As Louis grew into working, he made his living as a mine assessment worker, professional boxer, and merchant seaman. Doing this, he traveled the country and then the world. Eventually, he and his parents settled down in Choctaw, Oklahoma in the early 1930s, where he changed his name to Louis L’Amour and tried to make it as a writer. He had early success with poetry and then with articles, but his short stories didn’t take at first. But he kept at it until 1938 when his stories began appearing in pulp magazines with regularity. He toyed around with genre, only writing one Western before WWII, when he served as a lieutenant with the 362nd Quartermaster Truck Division and was sent off to Europe for two years.

Then he teamed up with editor and publisher Leo Margulies and started writing Westerns for Leo’s magazines. In the 1950s, he started selling novels. In ’52, Hollywood started gobbling up the screen rights, and they started with Hondo.

Louis L’Amour’s career flourished over the next 20 years. By the 1970s, his works had been translated into 10 languages, and during his life, he wrote 100 novels and over 250 short stories. Every one of his works is still in print. At the time of his death in ‘88, his sales topped 200,000,000.

He honored the good people, no matter their color or gender, and he disparaged cowardice, greed, and inaction in equal turns. L’Amour took care to show the best and the worst in the cultures he depicted. He wrote of savage Indians and savage army men, he wrote of noble natives and courageous cowboys, he wrote it all.

My favorite quote from Hondo comes when the title character is describing his first wife, since deceased, to the woman with whom he is boarding:

 “I don’t remember anything unhappy about Destarte.”

“Destarte! How musical! What does it mean?”

“You can’t say it except in Mescalero. It means Morning, but that isn’t what it means, either. Indian words are more than just that. They also mean the feel and the sound of the name. It means like Crack of Dawn, the first bronze light that makes the buttes stand out against the gray desert. It means the first sound you hear of a brook curling over some rocks—some trout jumping and a beaver crooning. It means the sound a stallion makes when he whistles at some mares just as the first puff of wind kicks up at daybreak.

Listing from a pointing dataset
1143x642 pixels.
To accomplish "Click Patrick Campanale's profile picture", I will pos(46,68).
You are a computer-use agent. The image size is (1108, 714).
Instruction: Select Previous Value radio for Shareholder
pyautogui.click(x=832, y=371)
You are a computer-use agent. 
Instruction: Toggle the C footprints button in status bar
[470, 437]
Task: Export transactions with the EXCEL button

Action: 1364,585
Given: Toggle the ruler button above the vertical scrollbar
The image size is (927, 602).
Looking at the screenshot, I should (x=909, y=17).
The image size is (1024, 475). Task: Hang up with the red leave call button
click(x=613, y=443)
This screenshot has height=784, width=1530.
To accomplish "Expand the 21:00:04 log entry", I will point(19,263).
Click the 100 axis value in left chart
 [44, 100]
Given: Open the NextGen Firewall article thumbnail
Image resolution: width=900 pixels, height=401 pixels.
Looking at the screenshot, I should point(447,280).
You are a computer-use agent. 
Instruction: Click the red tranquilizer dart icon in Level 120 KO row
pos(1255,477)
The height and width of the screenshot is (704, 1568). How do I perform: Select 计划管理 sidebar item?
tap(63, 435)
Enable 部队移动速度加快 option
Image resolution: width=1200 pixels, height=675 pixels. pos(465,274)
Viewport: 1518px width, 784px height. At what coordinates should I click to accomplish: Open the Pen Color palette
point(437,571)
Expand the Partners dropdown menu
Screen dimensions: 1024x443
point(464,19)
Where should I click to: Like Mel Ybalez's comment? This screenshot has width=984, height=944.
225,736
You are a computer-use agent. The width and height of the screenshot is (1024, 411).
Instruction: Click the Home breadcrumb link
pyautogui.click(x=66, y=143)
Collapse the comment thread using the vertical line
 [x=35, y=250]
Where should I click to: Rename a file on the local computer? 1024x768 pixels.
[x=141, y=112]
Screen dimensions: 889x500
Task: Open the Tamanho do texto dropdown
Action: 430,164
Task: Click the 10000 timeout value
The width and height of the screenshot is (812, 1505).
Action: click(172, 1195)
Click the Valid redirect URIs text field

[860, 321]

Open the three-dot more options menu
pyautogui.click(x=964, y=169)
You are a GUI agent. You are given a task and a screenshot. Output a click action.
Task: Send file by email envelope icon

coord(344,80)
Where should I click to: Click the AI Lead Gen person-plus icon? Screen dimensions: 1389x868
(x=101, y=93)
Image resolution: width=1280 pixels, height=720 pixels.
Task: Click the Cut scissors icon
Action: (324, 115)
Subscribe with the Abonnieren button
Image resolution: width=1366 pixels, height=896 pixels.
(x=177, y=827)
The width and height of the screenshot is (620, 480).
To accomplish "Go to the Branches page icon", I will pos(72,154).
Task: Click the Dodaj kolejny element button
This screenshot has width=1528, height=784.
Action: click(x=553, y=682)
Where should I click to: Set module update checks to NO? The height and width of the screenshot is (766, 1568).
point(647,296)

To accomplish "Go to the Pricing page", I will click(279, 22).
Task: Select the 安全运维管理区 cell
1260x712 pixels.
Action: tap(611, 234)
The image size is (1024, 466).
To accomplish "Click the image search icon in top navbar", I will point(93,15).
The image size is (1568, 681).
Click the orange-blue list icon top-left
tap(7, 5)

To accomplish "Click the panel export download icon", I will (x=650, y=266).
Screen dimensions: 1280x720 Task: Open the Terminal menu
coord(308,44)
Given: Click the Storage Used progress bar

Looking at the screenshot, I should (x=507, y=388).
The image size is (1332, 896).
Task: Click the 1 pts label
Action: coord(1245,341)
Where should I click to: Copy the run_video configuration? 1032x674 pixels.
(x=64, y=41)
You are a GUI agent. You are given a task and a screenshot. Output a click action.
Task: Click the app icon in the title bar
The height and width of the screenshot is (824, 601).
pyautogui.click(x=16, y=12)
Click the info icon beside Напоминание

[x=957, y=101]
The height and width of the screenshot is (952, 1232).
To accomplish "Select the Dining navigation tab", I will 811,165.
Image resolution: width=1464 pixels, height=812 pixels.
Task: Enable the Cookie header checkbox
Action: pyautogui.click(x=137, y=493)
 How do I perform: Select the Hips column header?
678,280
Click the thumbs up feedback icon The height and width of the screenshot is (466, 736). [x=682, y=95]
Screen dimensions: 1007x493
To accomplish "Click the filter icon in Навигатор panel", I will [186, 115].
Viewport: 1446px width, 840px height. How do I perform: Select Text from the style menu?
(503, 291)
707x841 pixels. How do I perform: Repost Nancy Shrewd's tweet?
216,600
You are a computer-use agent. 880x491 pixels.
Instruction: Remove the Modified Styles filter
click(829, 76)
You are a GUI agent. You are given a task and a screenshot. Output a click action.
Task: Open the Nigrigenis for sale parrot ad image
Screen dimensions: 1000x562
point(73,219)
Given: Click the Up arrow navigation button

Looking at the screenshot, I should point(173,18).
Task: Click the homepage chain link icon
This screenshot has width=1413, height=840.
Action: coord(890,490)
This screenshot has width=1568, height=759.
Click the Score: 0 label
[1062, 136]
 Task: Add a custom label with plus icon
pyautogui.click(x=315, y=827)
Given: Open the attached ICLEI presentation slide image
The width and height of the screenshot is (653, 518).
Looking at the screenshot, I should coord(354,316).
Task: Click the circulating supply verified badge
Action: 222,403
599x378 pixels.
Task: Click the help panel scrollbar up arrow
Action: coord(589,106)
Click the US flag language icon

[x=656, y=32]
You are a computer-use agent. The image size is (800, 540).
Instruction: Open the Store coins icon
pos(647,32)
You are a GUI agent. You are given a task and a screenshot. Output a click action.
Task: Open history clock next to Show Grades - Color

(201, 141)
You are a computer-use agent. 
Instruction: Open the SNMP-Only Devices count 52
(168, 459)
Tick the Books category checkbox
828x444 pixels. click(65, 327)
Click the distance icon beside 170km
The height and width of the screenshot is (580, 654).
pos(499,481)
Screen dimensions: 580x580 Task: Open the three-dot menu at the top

(WORK TO COMPLETE)
A - Can you write out the Louis L'Amour passage in full, word for word?
B - Reproduce the listing, unchanged, from its first line through the line holding "pyautogui.click(x=66, y=143)", inclusive, and nothing more.

(TASK SOLUTIONS)
A -
As Louis grew into working, he made his living as a mine assessment worker, professional boxer, and merchant seaman. Doing this, he traveled the country and then the world. Eventually, he and his parents settled down in Choctaw, Oklahoma in the early 1930s, where he changed his name to Louis L’Amour and tried to make it as a writer. He had early success with poetry and then with articles, but his short stories didn’t take at first. But he kept at it until 1938 when his stories began appearing in pulp magazines with regularity. He toyed around with genre, only writing one Western before WWII, when he served as a lieutenant with the 362nd Quartermaster Truck Division and was sent off to Europe for two years.

Then he teamed up with editor and publisher Leo Margulies and started writing Westerns for Leo’s magazines. In the 1950s, he started selling novels. In ’52, Hollywood started gobbling up the screen rights, and they started with Hondo.

Louis L’Amour’s career flourished over the next 20 years. By the 1970s, his works had been translated into 10 languages, and during his life, he wrote 100 novels and over 250 short stories. Every one of his works is still in print. At the time of his death in ‘88, his sales topped 200,000,000.

He honored the good people, no matter their color or gender, and he disparaged cowardice, greed, and inaction in equal turns. L’Amour took care to show the best and the worst in the cultures he depicted. He wrote of savage Indians and savage army men, he wrote of noble natives and courageous cowboys, he wrote it all.

My favorite quote from Hondo comes when the title character is describing his first wife, since deceased, to the woman with whom he is boarding:

 “I don’t remember anything unhappy about Destarte.”

“Destarte! How musical! What does it mean?”

“You can’t say it except in Mescalero. It means Morning, but that isn’t what it means, either. Indian words are more than just that. They also mean the feel and the sound of the name. It means like Crack of Dawn, the first bronze light that makes the buttes stand out against the gray desert. It means the first sound you hear of a brook curling over some rocks—some trout jumping and a beaver crooning. It means the sound a stallion makes when he whistles at some mares just as the first puff of wind kicks up at daybreak.

B -
1143x642 pixels.
To accomplish "Click Patrick Campanale's profile picture", I will pos(46,68).
You are a computer-use agent. The image size is (1108, 714).
Instruction: Select Previous Value radio for Shareholder
pyautogui.click(x=832, y=371)
You are a computer-use agent. 
Instruction: Toggle the C footprints button in status bar
[470, 437]
Task: Export transactions with the EXCEL button

Action: 1364,585
Given: Toggle the ruler button above the vertical scrollbar
The image size is (927, 602).
Looking at the screenshot, I should (x=909, y=17).
The image size is (1024, 475). Task: Hang up with the red leave call button
click(x=613, y=443)
This screenshot has height=784, width=1530.
To accomplish "Expand the 21:00:04 log entry", I will point(19,263).
Click the 100 axis value in left chart
 [44, 100]
Given: Open the NextGen Firewall article thumbnail
Image resolution: width=900 pixels, height=401 pixels.
Looking at the screenshot, I should point(447,280).
You are a computer-use agent. 
Instruction: Click the red tranquilizer dart icon in Level 120 KO row
pos(1255,477)
The height and width of the screenshot is (704, 1568). How do I perform: Select 计划管理 sidebar item?
tap(63, 435)
Enable 部队移动速度加快 option
Image resolution: width=1200 pixels, height=675 pixels. pos(465,274)
Viewport: 1518px width, 784px height. At what coordinates should I click to accomplish: Open the Pen Color palette
point(437,571)
Expand the Partners dropdown menu
Screen dimensions: 1024x443
point(464,19)
Where should I click to: Like Mel Ybalez's comment? This screenshot has width=984, height=944.
225,736
You are a computer-use agent. The width and height of the screenshot is (1024, 411).
Instruction: Click the Home breadcrumb link
pyautogui.click(x=66, y=143)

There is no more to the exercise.